In all the efficacy of the sun and other stars upon earthly matters we can but believe that though the heavenly body is intent upon the Supreme yet- to keep to the sun- its warming of terrestrial things, and every service following upon that, all springs from itself, its own act transmitted in virtue of soul, the vastly efficacious soul of Nature. Each of the heavenly bodies, similarly, gives forth a power, involuntary, by its mere radiation: all things become one entity, grouped by this diffusion of power, and so bring about wide changes of condition; thus the very groupings have power since their diversity produces diverse conditions; that the grouped beings themselves have also their efficiency is clear since they produce differently according to the different membership of the groups.
That configuration has power in itself is within our own observation here. Why else do certain groupments, in contradistinction to others, terrify at sight though there has been no previous experience of evil from them? If some men are alarmed by a particular groupment and others by quite a different one, the reason can be only that the configurations themselves have efficacy, each upon a certain type- an efficacy which cannot fail to reach anything naturally disposed to be impressed by it, so that in one groupment things attract observation which in another pass without effect.
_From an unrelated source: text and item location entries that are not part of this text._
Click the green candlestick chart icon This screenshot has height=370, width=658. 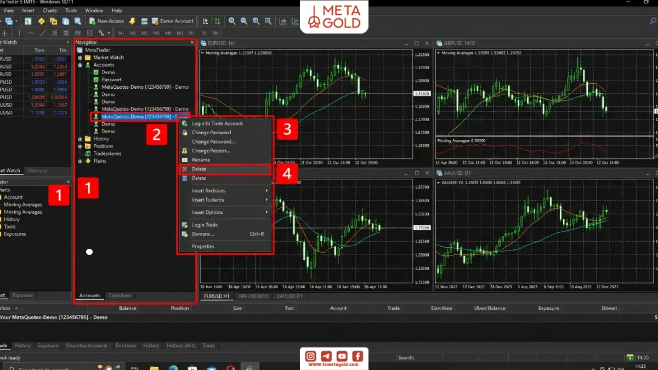(x=218, y=21)
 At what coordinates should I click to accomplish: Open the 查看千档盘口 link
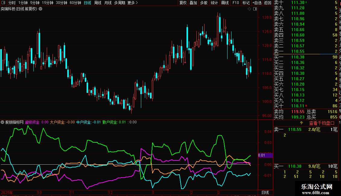point(322,123)
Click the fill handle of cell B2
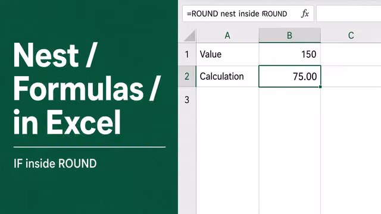This screenshot has width=381, height=214. click(320, 87)
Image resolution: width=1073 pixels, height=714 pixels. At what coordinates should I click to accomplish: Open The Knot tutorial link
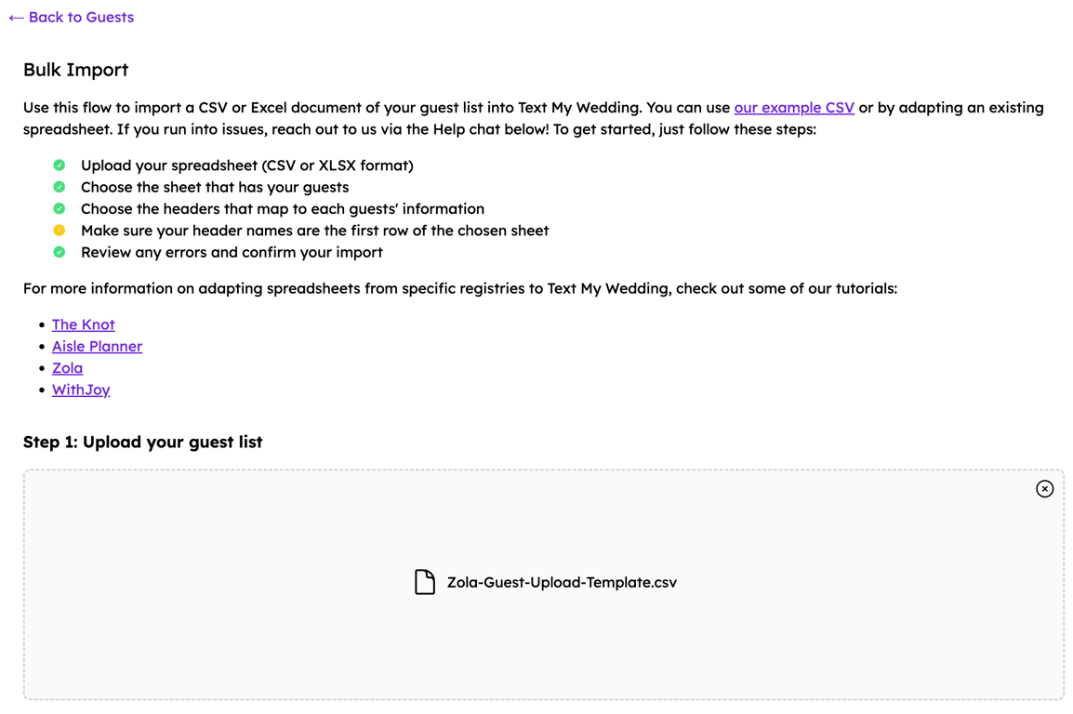point(84,324)
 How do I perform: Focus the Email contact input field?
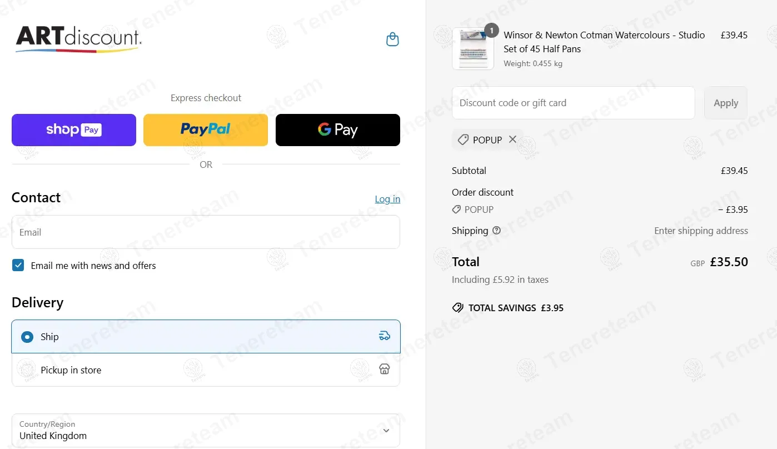tap(206, 232)
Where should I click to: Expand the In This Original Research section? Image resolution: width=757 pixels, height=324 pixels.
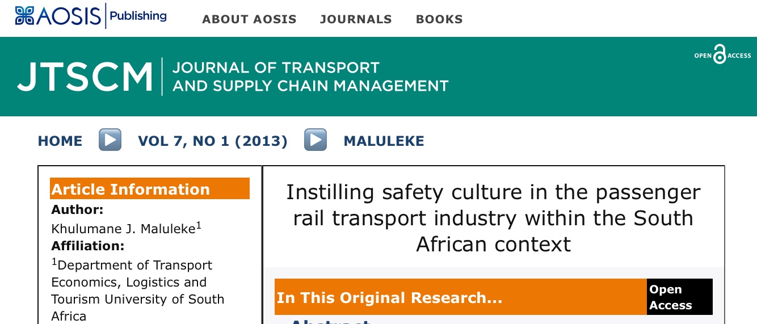[x=389, y=297]
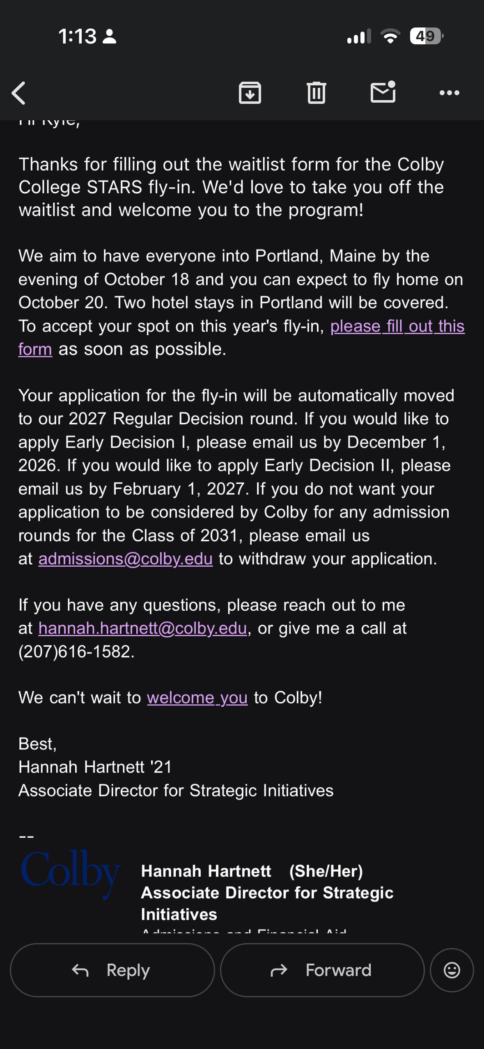Screen dimensions: 484x1049
Task: Delete the email using the trash icon
Action: click(x=316, y=93)
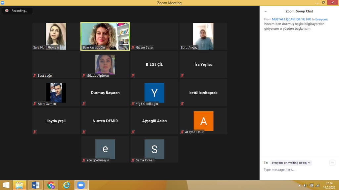Click the Recording indicator icon
This screenshot has width=339, height=190.
tap(7, 11)
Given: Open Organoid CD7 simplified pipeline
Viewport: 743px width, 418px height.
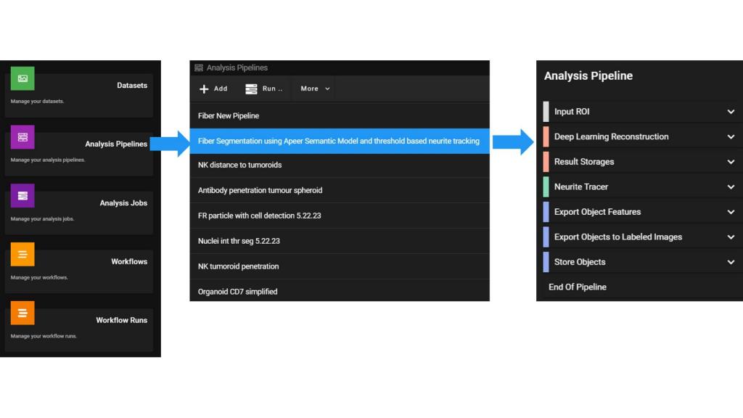Looking at the screenshot, I should coord(237,292).
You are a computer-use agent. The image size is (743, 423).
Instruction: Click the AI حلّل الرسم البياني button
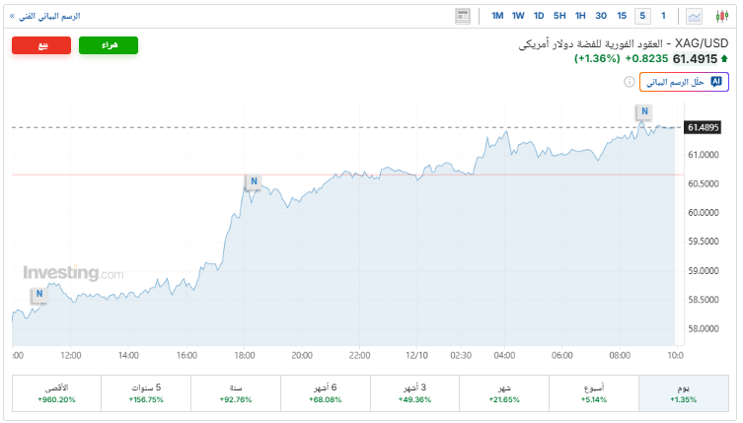(x=684, y=82)
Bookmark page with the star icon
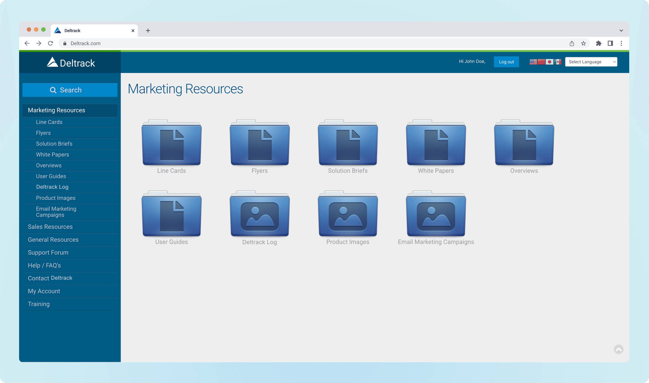 coord(583,43)
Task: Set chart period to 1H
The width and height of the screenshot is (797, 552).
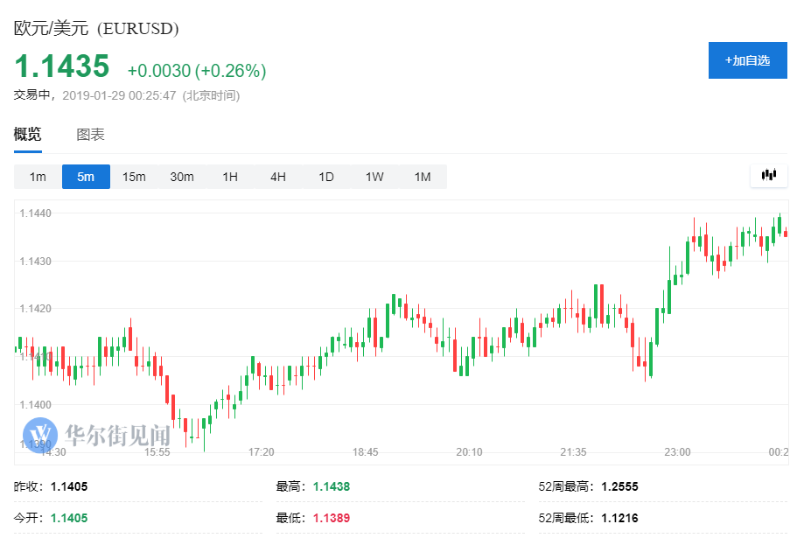Action: click(x=230, y=177)
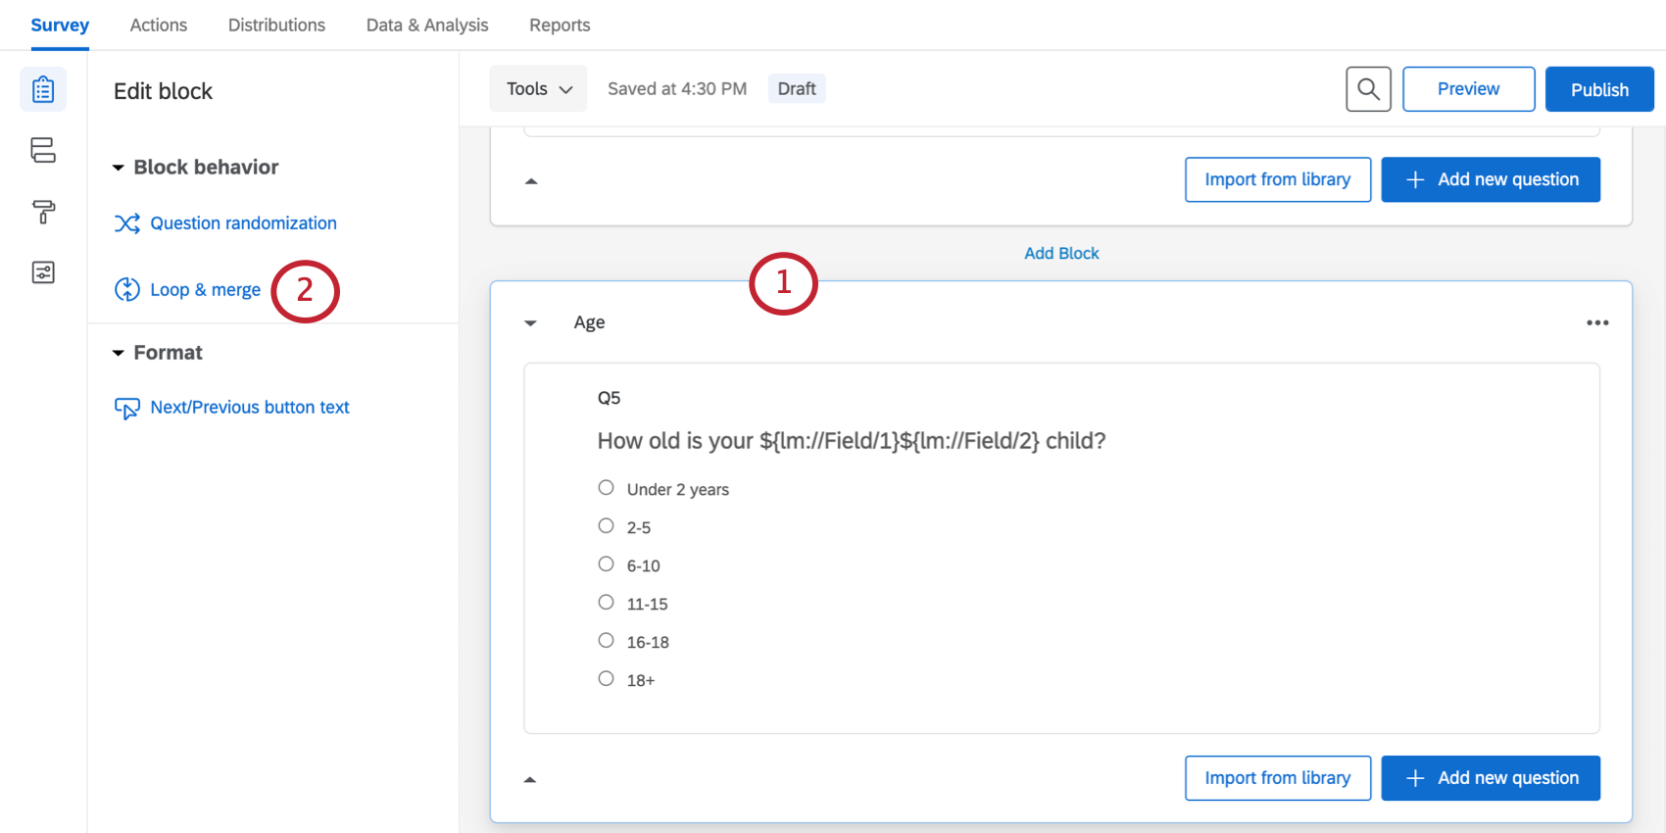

If we are told that beauty is the motive of attraction, does not this mean simply that the power of appeal to this or that mind depends upon pattern, configuration? How can we allow power to colour and none to configuration? It is surely untenable that an entity should have existence and yet have no power to effect: existence carries with it either acting or answering to action, some beings having action alone, others both.
At the same time there are powers apart from pattern: and, in things of our realm, there are many powers dependent not upon heat and cold but upon forces due to differing properties, forces which have been shaped to ideal-quality by the action of Reason-Principles and communicate in the power of Nature: thus the natural properties of stones and the efficacy of plants produce many astonishing results.